### WRITTEN EXERCISE
Filter the material below, copying out every line that contains the string "computer".
━━━ RECORDS FOR THIS TASK ━━━
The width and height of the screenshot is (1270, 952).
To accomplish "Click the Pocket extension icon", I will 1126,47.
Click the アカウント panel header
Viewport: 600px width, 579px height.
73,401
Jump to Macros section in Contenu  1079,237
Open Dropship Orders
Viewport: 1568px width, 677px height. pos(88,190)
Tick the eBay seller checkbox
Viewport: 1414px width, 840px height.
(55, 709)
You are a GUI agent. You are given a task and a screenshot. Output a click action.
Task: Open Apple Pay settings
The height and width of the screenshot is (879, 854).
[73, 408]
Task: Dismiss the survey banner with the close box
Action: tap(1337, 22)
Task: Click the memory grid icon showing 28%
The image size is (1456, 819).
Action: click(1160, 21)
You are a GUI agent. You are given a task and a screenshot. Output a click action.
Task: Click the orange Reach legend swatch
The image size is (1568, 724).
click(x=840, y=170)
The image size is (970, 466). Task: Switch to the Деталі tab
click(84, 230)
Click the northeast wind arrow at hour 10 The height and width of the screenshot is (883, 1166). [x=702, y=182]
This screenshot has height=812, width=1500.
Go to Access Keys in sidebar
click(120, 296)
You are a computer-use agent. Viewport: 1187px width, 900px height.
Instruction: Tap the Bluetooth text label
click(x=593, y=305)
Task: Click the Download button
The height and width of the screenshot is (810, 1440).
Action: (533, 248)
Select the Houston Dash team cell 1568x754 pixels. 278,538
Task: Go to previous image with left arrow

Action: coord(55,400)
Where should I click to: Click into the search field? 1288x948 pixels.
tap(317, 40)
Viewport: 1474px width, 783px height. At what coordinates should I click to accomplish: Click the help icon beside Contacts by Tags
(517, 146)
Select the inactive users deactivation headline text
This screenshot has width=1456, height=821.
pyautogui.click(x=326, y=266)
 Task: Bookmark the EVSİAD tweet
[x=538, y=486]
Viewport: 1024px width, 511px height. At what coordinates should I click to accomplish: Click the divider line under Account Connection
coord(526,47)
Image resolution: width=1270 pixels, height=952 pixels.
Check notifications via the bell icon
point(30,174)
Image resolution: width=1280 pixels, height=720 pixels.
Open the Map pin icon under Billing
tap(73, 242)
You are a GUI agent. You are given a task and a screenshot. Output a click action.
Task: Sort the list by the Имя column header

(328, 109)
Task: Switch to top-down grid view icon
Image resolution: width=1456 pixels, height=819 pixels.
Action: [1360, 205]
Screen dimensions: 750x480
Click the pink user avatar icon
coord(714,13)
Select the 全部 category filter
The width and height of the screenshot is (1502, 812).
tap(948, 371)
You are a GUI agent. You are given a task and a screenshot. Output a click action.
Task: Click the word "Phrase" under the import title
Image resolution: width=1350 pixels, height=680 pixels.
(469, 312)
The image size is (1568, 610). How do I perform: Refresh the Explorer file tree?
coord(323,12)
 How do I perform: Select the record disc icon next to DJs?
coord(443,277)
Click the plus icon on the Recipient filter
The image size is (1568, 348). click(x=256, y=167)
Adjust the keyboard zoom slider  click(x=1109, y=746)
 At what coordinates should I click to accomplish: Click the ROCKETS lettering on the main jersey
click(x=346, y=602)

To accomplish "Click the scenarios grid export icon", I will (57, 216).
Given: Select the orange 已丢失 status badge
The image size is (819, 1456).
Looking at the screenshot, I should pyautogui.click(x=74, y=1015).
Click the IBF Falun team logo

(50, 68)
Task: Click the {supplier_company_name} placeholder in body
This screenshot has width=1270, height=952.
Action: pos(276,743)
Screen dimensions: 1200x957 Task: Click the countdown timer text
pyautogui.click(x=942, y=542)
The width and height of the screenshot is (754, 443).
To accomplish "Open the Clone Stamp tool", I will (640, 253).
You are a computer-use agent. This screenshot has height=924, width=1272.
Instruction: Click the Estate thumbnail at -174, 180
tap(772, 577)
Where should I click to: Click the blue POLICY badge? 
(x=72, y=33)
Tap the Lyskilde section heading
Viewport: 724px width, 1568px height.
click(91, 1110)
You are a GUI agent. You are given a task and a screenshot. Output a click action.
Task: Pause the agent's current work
━━━
### CORRECT ANSWER
You are a computer-use agent. Viewport: 1187px width, 900px height.
You are a computer-use agent. This screenshot has height=924, width=1272.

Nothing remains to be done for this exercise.